Illustration of Serial Femtosecond Crystallography (SFX). Nanocrystals are extruded from a jet into the X-ray Free Electron Laser beam. In time resolved studies, a “pump” laser beam is placed in the path of the crystal. The laser pulse can uncage a substrate or excite a naturally occurring chromophore, starting a chemical process. The small crystal size can also allow rapid mixing of substrates, enabling the possibility to monitor enzymatic reactions. Varying the distance between the laser and X-ray pulses would intercept the process at different times, resulting in a molecular movie. We depict four possible scenarios of the conformational transitions, represented by colors, after excitation by the laser.

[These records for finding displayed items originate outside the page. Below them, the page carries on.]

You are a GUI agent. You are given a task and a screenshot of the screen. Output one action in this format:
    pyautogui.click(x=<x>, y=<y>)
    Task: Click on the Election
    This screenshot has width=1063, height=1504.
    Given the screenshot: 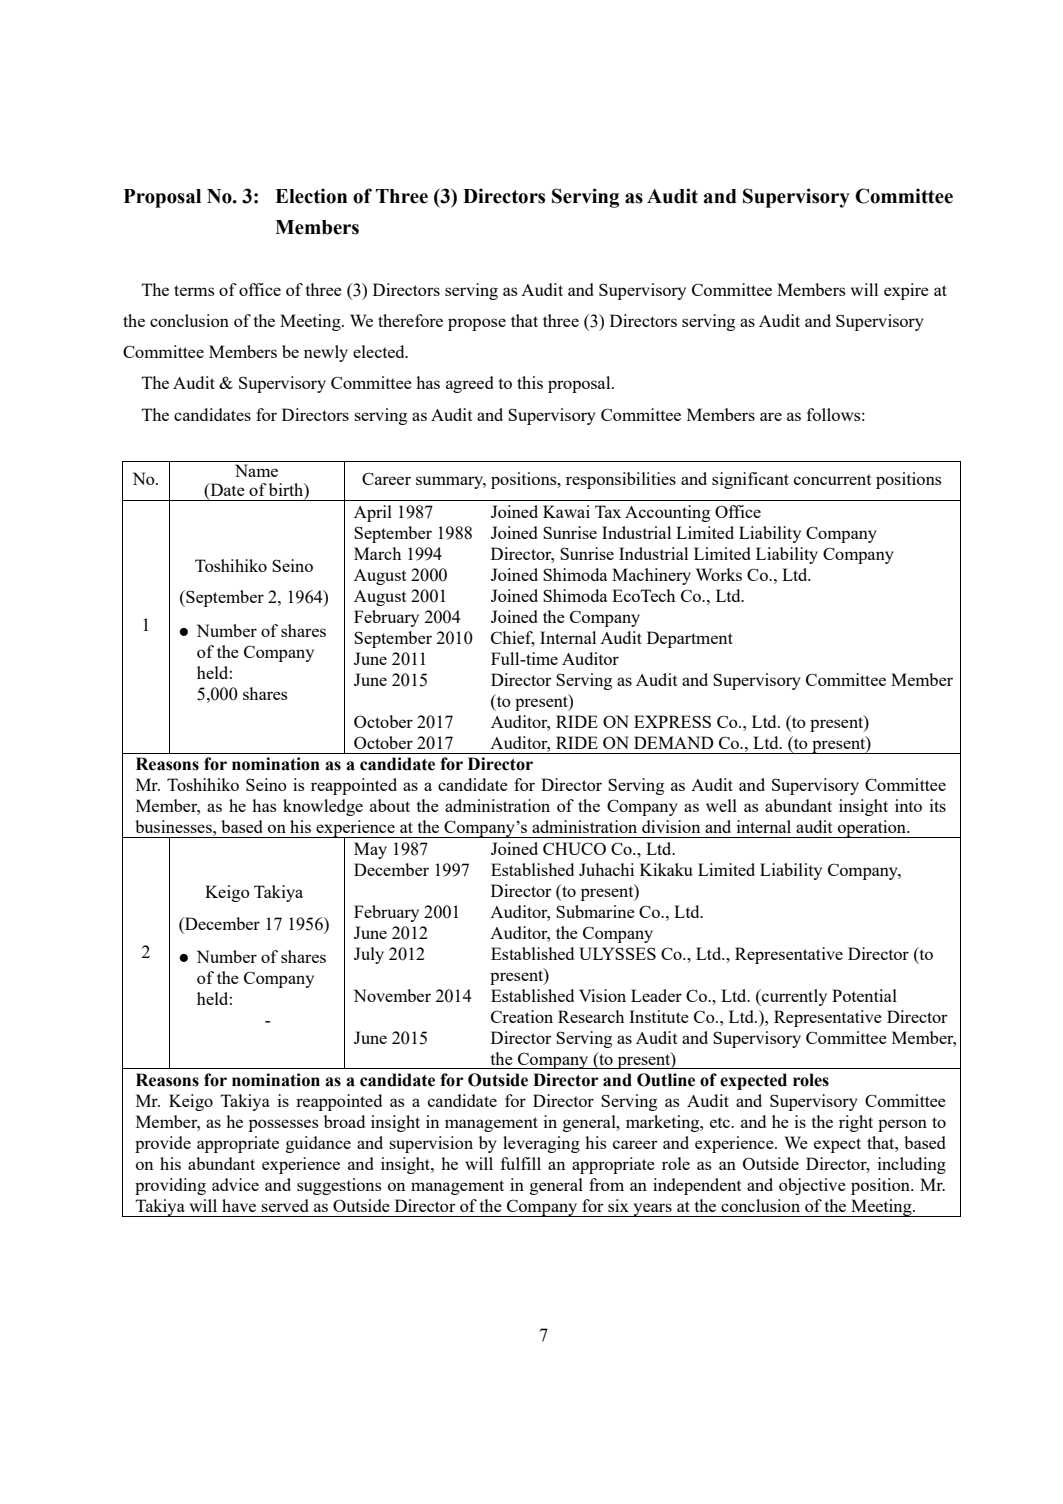 What is the action you would take?
    pyautogui.click(x=311, y=196)
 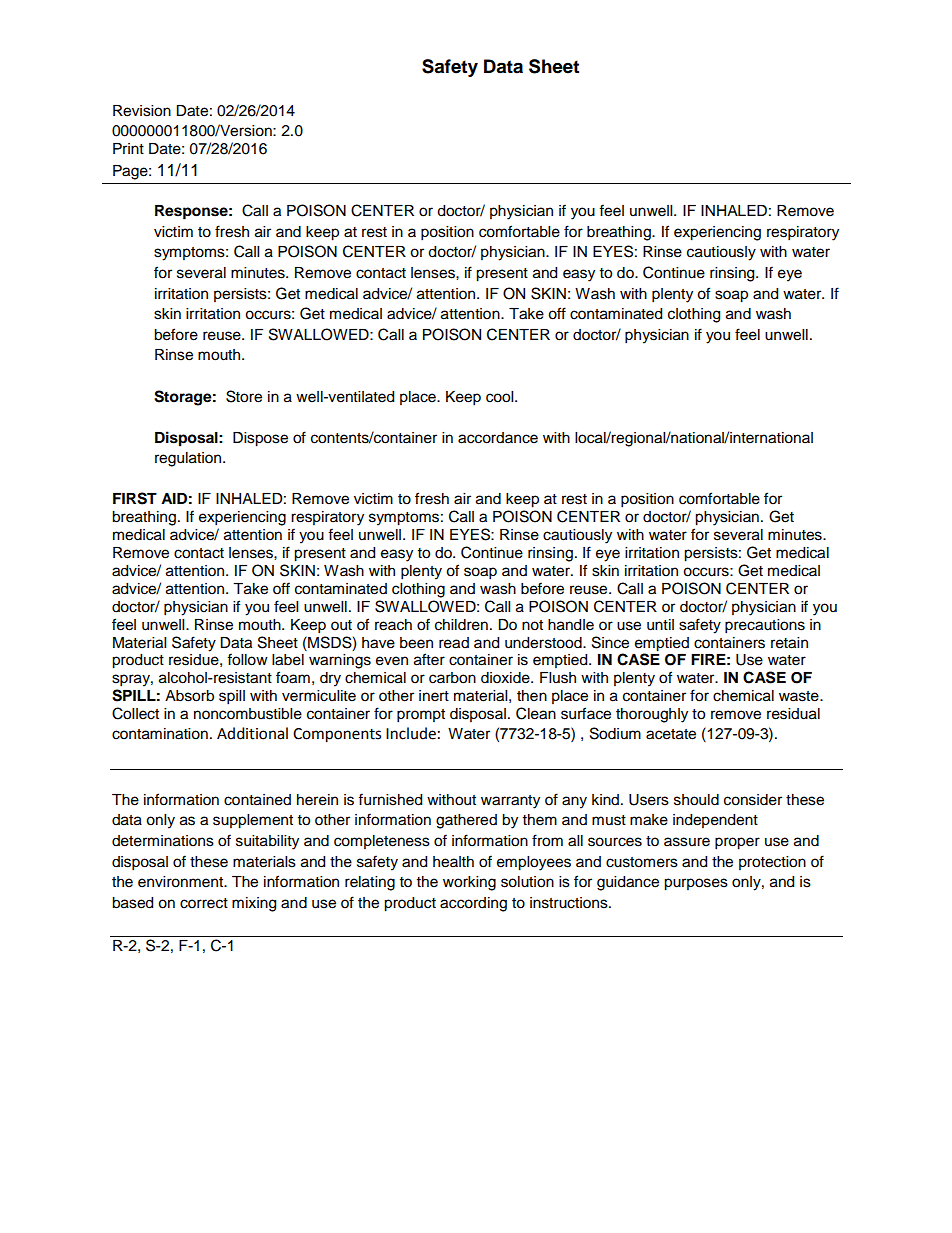 I want to click on cool, so click(x=501, y=397).
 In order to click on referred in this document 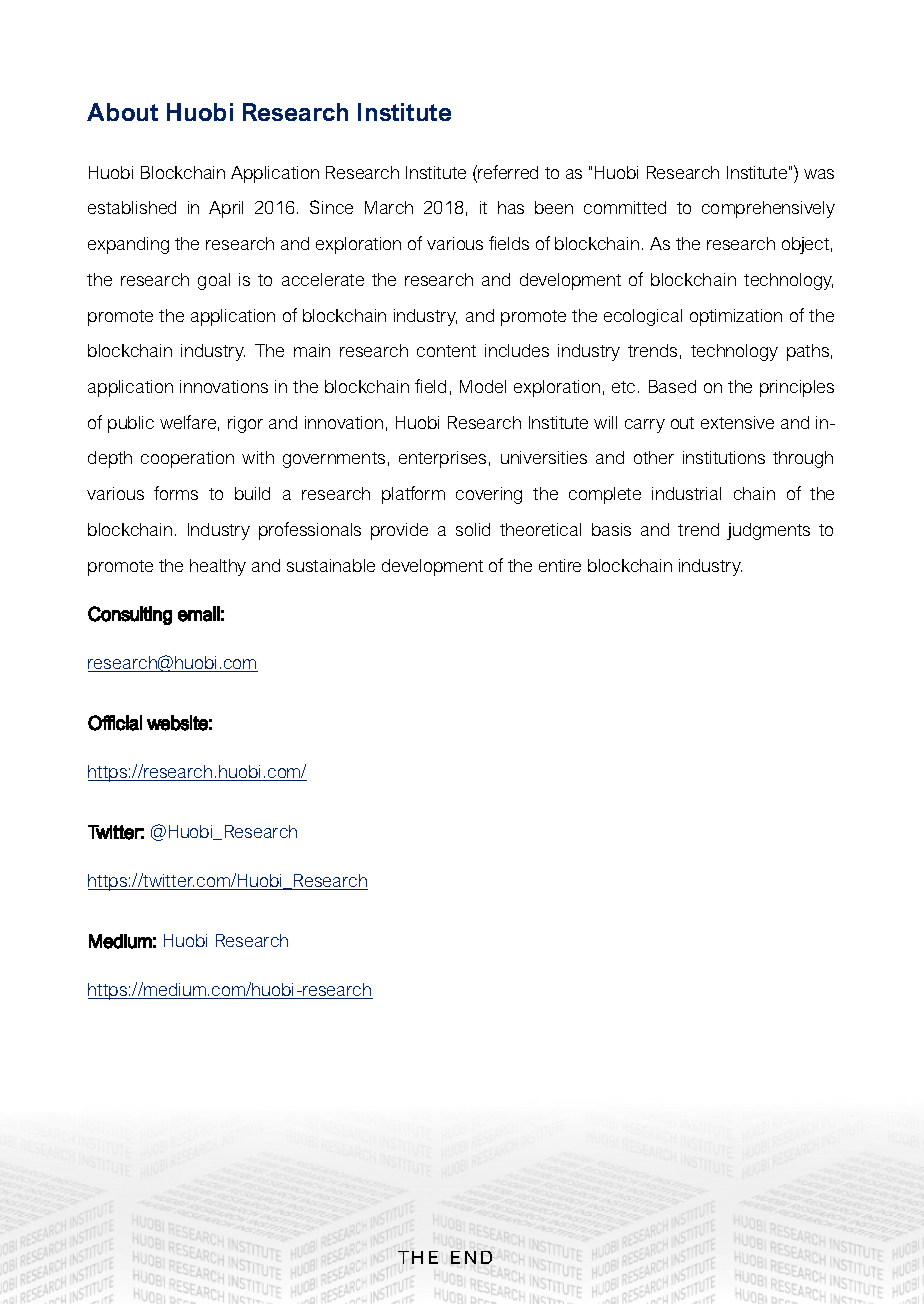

In the top scenario, all unit cells are synchronized through a series of conformational changes represented by the different colors. This scenario gives a straightforward interpretation: as the distance is varied, the electron density map changes from one state to the next. Next, we show a two state system where some of the unit cells switch to the dark state with no detectible intermediates. Here, occupancies refinement at high resolution can determine the relative populations. Complications arise when conformational changes are asynchronous, as depicted in the third scenario. Prior knowledge of the conformational landscape is essential to determine the shifting occupancies of different states. In the fourth scenario, the lattice becomes disordered as the conformational changes occur resulting in a loss of diffraction resolution (pink crystals). If the lattice stabilizes in a new conformation, information about the kinetics, but not the intermediate structures can be extracted from the experiment.